WORK TO COMPLETE: Everything in the records below should be printed exactly, except the pictures.

SUPPLIED RECORDS:
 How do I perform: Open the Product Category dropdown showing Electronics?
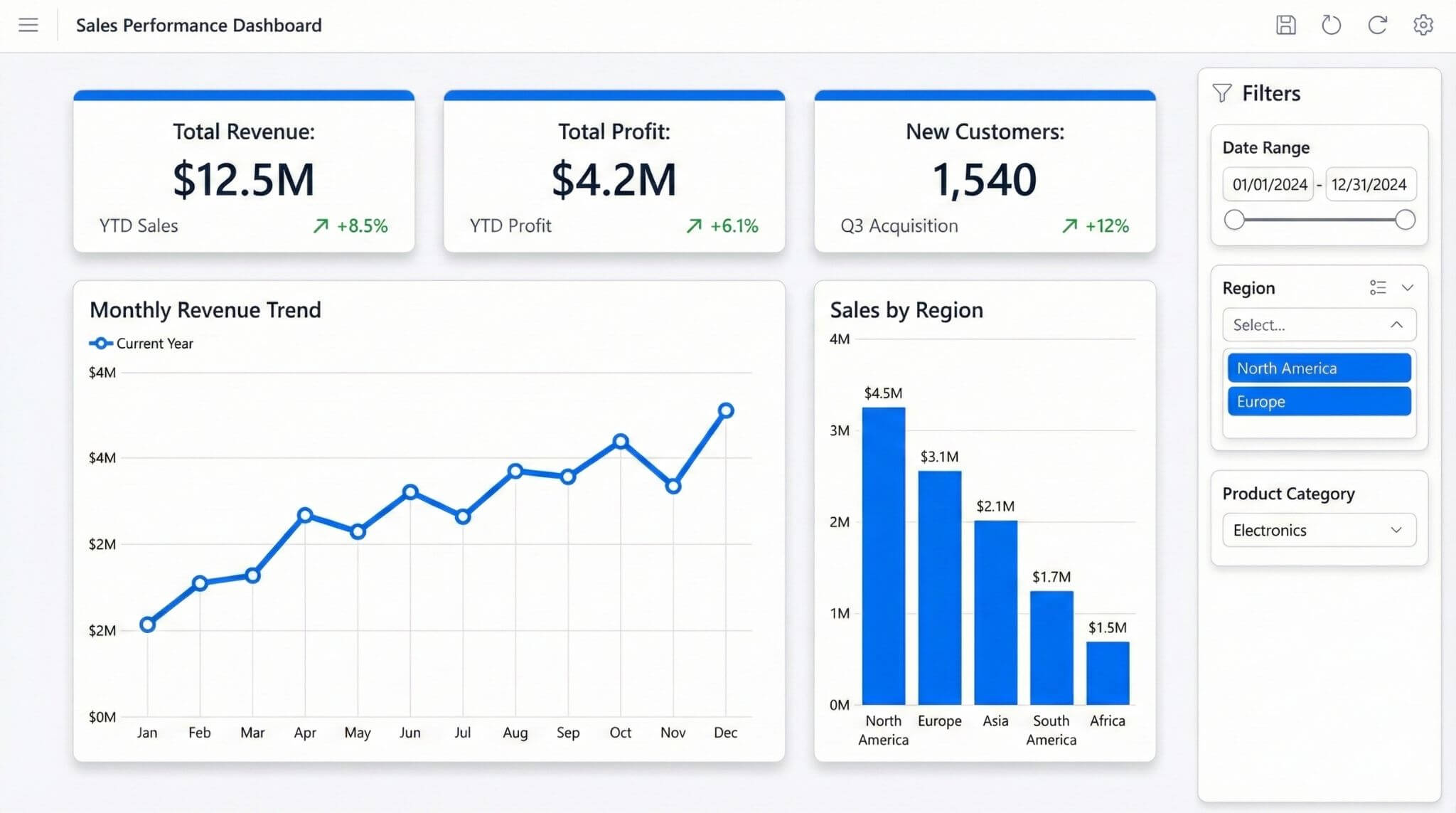pyautogui.click(x=1319, y=530)
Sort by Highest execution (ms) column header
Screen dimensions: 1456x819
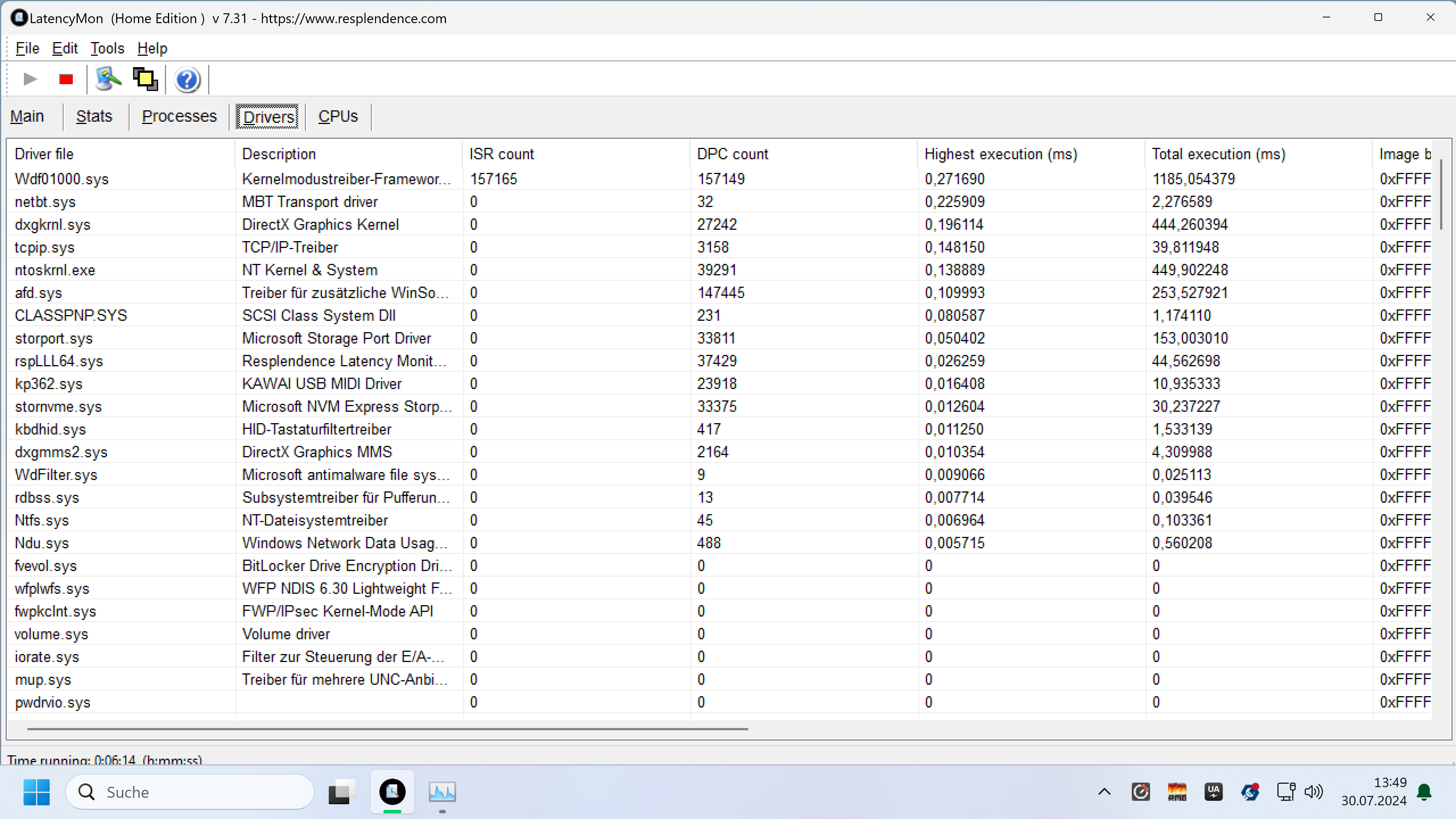(1001, 154)
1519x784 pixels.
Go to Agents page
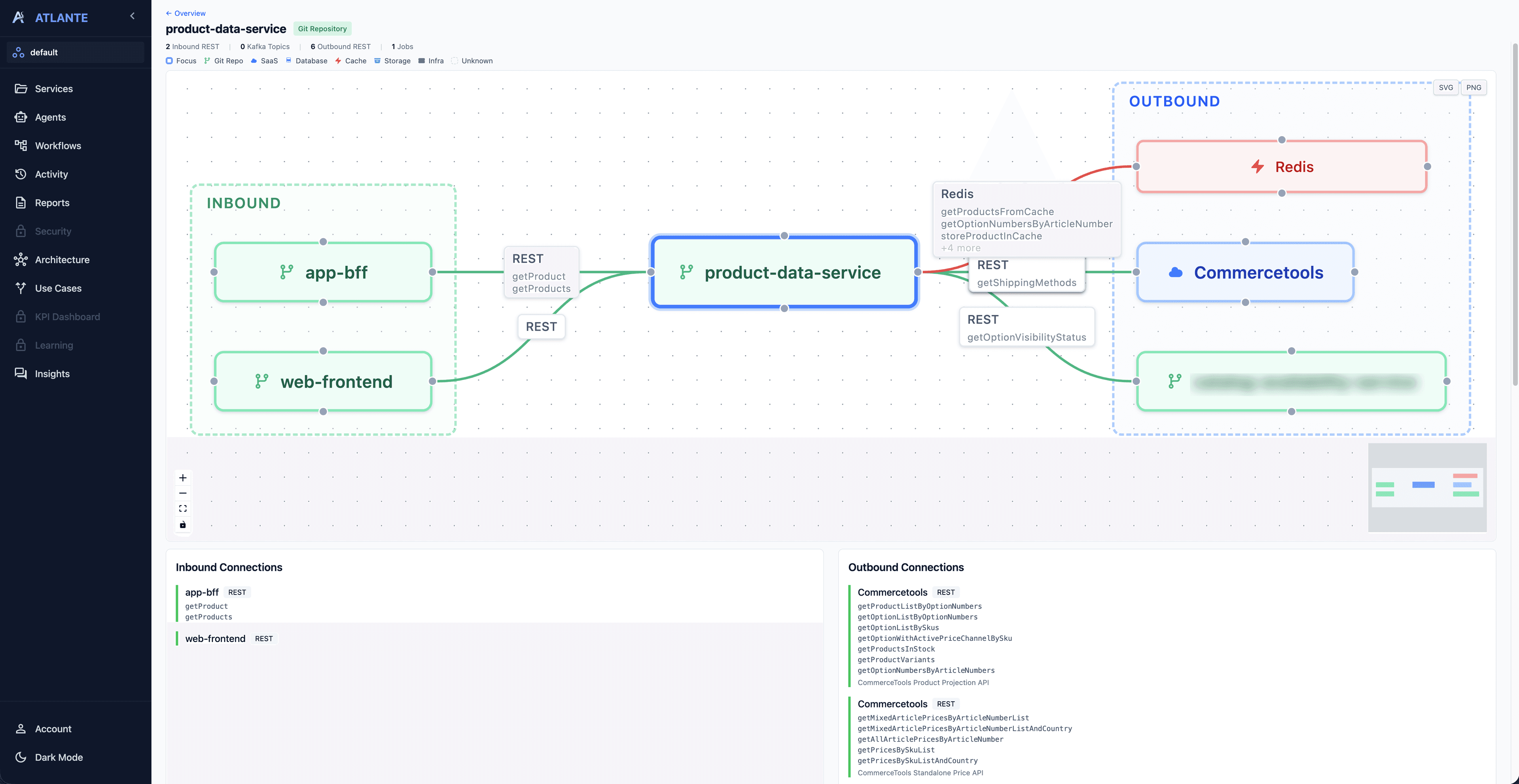pos(50,117)
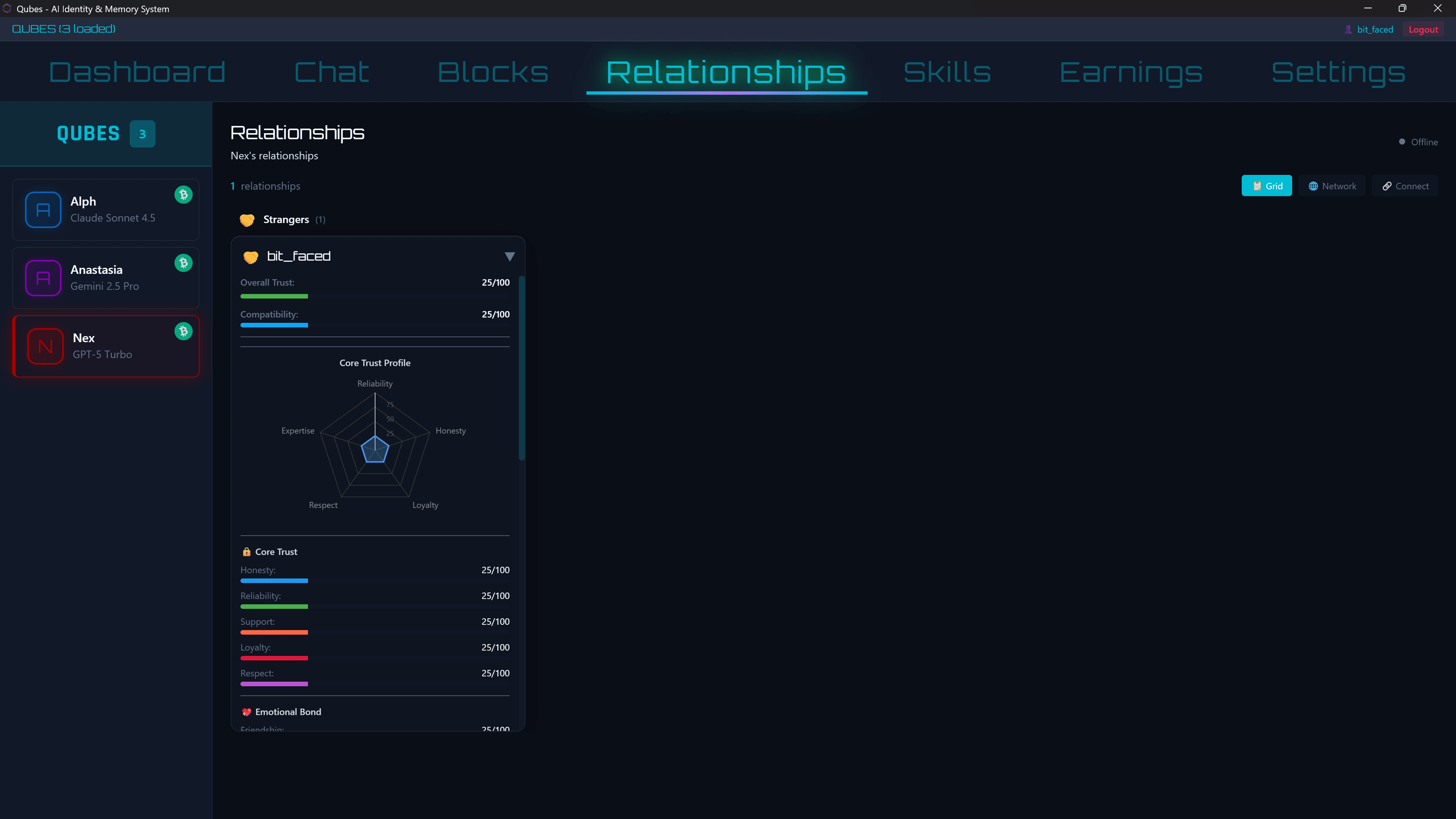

EXERCISE ANSWER:
 How do I perform: Open the Product Category dropdown showing Electronics?
pyautogui.click(x=1319, y=530)
Sort by Highest execution (ms) column header
Screen dimensions: 1456x819
(1001, 154)
1519x784 pixels.
Go to Agents page
pos(50,117)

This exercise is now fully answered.